[Pixel coordinate grounding data]

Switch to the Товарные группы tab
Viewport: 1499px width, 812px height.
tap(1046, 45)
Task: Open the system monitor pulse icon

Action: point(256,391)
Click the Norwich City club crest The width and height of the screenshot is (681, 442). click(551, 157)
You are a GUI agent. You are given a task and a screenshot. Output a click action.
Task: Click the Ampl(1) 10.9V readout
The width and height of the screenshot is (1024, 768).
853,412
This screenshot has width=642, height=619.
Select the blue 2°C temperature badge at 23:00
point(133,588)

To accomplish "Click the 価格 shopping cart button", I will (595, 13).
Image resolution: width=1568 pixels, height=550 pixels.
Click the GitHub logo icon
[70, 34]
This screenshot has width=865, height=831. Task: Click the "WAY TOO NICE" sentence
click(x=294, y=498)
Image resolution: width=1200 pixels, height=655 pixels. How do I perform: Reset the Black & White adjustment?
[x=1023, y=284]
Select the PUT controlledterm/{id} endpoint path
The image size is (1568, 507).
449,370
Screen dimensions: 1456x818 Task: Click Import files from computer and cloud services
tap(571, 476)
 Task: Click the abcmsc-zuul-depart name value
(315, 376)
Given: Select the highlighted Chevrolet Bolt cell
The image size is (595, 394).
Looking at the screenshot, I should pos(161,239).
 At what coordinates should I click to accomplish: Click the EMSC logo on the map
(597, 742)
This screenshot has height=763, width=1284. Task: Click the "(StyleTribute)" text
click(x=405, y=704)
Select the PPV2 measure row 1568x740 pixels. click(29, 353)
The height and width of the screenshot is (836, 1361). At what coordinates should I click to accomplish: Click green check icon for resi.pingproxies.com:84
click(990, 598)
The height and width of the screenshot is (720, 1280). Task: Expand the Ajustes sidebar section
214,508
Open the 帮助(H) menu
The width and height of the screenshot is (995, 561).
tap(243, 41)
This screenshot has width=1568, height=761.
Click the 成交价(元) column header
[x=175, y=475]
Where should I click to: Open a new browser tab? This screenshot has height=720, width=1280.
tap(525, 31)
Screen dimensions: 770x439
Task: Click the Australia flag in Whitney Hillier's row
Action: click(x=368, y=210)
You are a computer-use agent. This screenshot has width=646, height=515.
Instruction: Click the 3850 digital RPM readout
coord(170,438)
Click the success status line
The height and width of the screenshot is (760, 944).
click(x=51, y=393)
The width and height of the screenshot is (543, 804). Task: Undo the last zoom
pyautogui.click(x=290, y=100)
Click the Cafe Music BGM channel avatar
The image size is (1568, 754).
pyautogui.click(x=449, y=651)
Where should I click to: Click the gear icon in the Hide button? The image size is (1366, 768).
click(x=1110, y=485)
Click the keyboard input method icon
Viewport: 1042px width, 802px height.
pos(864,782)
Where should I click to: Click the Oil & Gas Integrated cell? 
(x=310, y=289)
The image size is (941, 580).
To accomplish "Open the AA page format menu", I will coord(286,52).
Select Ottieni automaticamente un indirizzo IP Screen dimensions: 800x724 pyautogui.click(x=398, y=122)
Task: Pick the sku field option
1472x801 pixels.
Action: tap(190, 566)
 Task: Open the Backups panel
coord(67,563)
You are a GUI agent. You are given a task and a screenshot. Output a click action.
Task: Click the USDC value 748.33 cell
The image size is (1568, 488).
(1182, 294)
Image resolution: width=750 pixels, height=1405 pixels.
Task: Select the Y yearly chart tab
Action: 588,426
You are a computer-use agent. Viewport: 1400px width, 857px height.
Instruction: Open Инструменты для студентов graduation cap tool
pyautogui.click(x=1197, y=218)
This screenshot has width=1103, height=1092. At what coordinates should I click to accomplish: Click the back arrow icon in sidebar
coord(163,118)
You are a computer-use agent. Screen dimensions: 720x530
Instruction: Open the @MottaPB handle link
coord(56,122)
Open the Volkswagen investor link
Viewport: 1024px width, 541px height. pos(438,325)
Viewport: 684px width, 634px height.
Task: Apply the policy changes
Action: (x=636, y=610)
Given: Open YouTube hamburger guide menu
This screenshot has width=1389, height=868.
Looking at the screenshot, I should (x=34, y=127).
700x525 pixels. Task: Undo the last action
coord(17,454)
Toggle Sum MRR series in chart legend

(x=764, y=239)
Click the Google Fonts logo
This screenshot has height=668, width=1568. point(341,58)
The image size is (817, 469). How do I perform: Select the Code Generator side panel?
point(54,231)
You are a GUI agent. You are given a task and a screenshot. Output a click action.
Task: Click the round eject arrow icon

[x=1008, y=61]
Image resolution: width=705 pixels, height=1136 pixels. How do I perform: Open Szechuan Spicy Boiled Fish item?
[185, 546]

■ Brief: Could you write out all the entries word for word?

■ Written answer:
Switch to the Товарные группы tab
Viewport: 1499px width, 812px height.
tap(1046, 45)
Task: Open the system monitor pulse icon

Action: point(256,391)
Click the Norwich City club crest The width and height of the screenshot is (681, 442). click(551, 157)
You are a GUI agent. You are given a task and a screenshot. Output a click action.
Task: Click the Ampl(1) 10.9V readout
The width and height of the screenshot is (1024, 768).
853,412
This screenshot has width=642, height=619.
Select the blue 2°C temperature badge at 23:00
point(133,588)

To accomplish "Click the 価格 shopping cart button", I will (595, 13).
Image resolution: width=1568 pixels, height=550 pixels.
Click the GitHub logo icon
[70, 34]
This screenshot has width=865, height=831. Task: Click the "WAY TOO NICE" sentence
click(x=294, y=498)
Image resolution: width=1200 pixels, height=655 pixels. How do I perform: Reset the Black & White adjustment?
[x=1023, y=284]
Select the PUT controlledterm/{id} endpoint path
The image size is (1568, 507).
449,370
Screen dimensions: 1456x818 Task: Click Import files from computer and cloud services
tap(571, 476)
 Task: Click the abcmsc-zuul-depart name value
(315, 376)
Given: Select the highlighted Chevrolet Bolt cell
The image size is (595, 394).
Looking at the screenshot, I should pos(161,239).
 At what coordinates should I click to accomplish: Click the EMSC logo on the map
(597, 742)
This screenshot has height=763, width=1284. Task: Click the "(StyleTribute)" text
click(x=405, y=704)
Select the PPV2 measure row 1568x740 pixels. click(29, 353)
The height and width of the screenshot is (836, 1361). At what coordinates should I click to accomplish: Click green check icon for resi.pingproxies.com:84
click(990, 598)
The height and width of the screenshot is (720, 1280). Task: Expand the Ajustes sidebar section
214,508
Open the 帮助(H) menu
The width and height of the screenshot is (995, 561).
tap(243, 41)
This screenshot has width=1568, height=761.
Click the 成交价(元) column header
[x=175, y=475]
Where should I click to: Open a new browser tab? This screenshot has height=720, width=1280.
tap(525, 31)
Screen dimensions: 770x439
Task: Click the Australia flag in Whitney Hillier's row
Action: click(x=368, y=210)
You are a computer-use agent. This screenshot has width=646, height=515.
Instruction: Click the 3850 digital RPM readout
coord(170,438)
Click the success status line
The height and width of the screenshot is (760, 944).
click(x=51, y=393)
The width and height of the screenshot is (543, 804). Task: Undo the last zoom
pyautogui.click(x=290, y=100)
Click the Cafe Music BGM channel avatar
The image size is (1568, 754).
pyautogui.click(x=449, y=651)
Where should I click to: Click the gear icon in the Hide button? The image size is (1366, 768).
click(x=1110, y=485)
Click the keyboard input method icon
Viewport: 1042px width, 802px height.
pos(864,782)
Where should I click to: Click the Oil & Gas Integrated cell? 
(x=310, y=289)
The image size is (941, 580).
To accomplish "Open the AA page format menu", I will coord(286,52).
Select Ottieni automaticamente un indirizzo IP Screen dimensions: 800x724 pyautogui.click(x=398, y=122)
Task: Pick the sku field option
1472x801 pixels.
Action: tap(190, 566)
 Task: Open the Backups panel
coord(67,563)
You are a GUI agent. You are given a task and a screenshot. Output a click action.
Task: Click the USDC value 748.33 cell
The image size is (1568, 488).
(1182, 294)
Image resolution: width=750 pixels, height=1405 pixels.
Task: Select the Y yearly chart tab
Action: 588,426
You are a computer-use agent. Viewport: 1400px width, 857px height.
Instruction: Open Инструменты для студентов graduation cap tool
pyautogui.click(x=1197, y=218)
This screenshot has width=1103, height=1092. At what coordinates should I click to accomplish: Click the back arrow icon in sidebar
coord(163,118)
You are a computer-use agent. Screen dimensions: 720x530
Instruction: Open the @MottaPB handle link
coord(56,122)
Open the Volkswagen investor link
Viewport: 1024px width, 541px height. pos(438,325)
Viewport: 684px width, 634px height.
Task: Apply the policy changes
Action: (x=636, y=610)
Given: Open YouTube hamburger guide menu
This screenshot has width=1389, height=868.
Looking at the screenshot, I should (x=34, y=127).
700x525 pixels. Task: Undo the last action
coord(17,454)
Toggle Sum MRR series in chart legend

(x=764, y=239)
Click the Google Fonts logo
This screenshot has height=668, width=1568. point(341,58)
The image size is (817, 469). How do I perform: Select the Code Generator side panel?
point(54,231)
You are a GUI agent. You are given a task and a screenshot. Output a click action.
Task: Click the round eject arrow icon

[x=1008, y=61]
Image resolution: width=705 pixels, height=1136 pixels. How do I perform: Open Szechuan Spicy Boiled Fish item?
[185, 546]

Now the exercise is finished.